Collected data entries
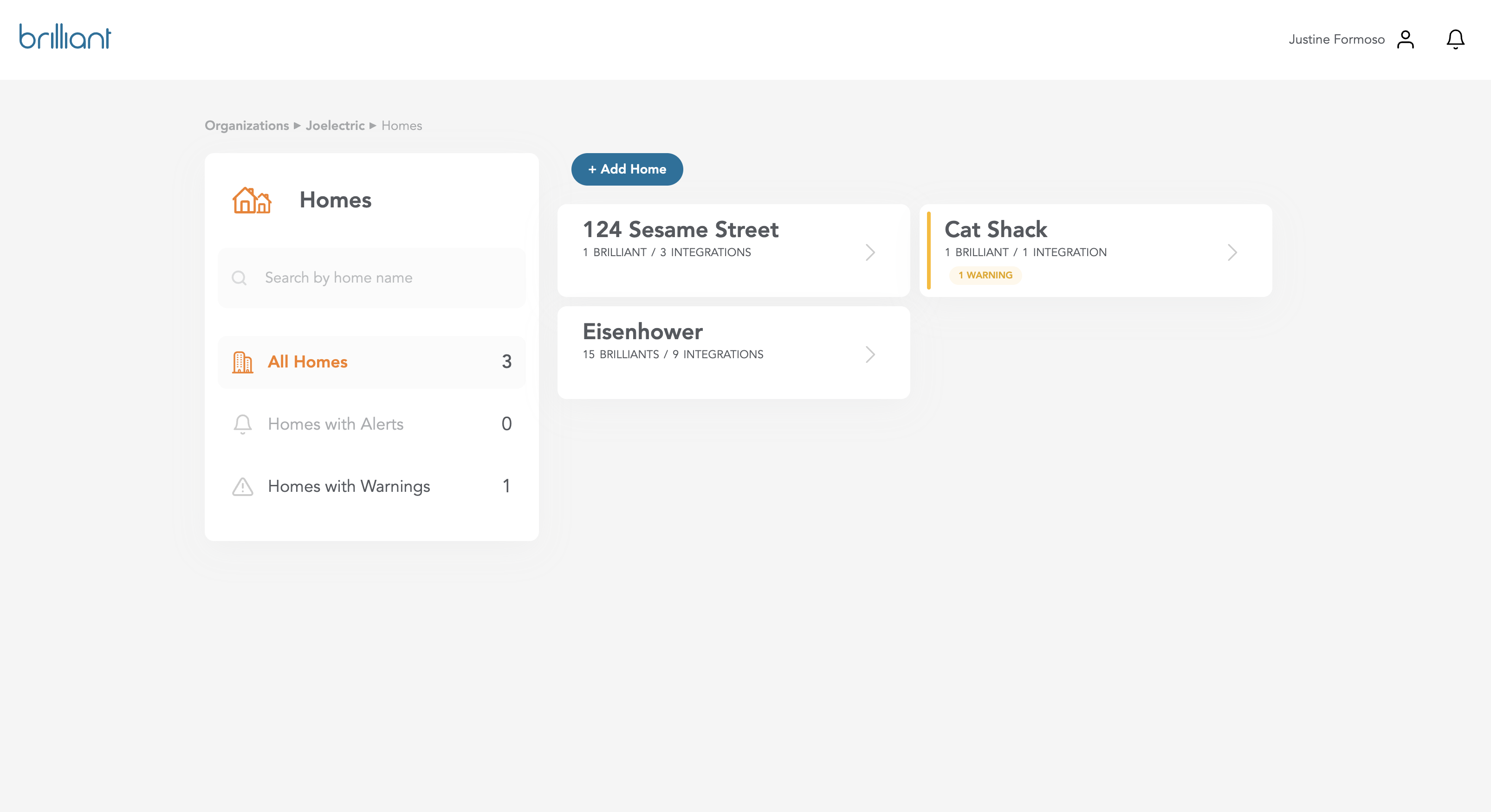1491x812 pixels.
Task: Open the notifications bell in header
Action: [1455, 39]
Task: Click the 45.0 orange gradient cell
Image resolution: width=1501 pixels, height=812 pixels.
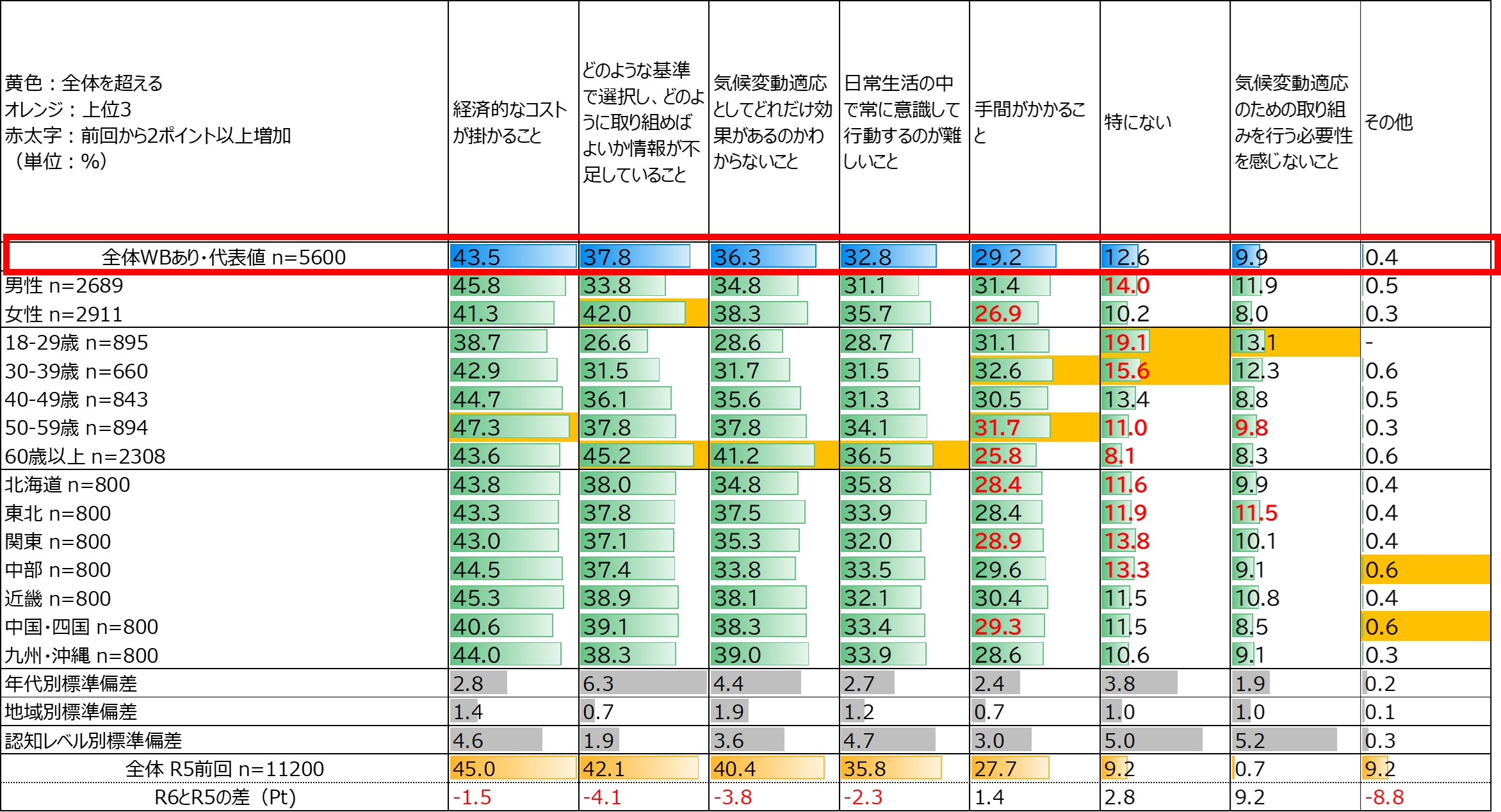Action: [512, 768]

_Exercise details_. Only the lines from the one containing "Task: Click the 45.0 orange gradient cell" through the final line of the records should be retyped, exactly, with every picture omitted.

_Answer space_.
Task: Click the 45.0 orange gradient cell
Image resolution: width=1501 pixels, height=812 pixels.
Action: [512, 768]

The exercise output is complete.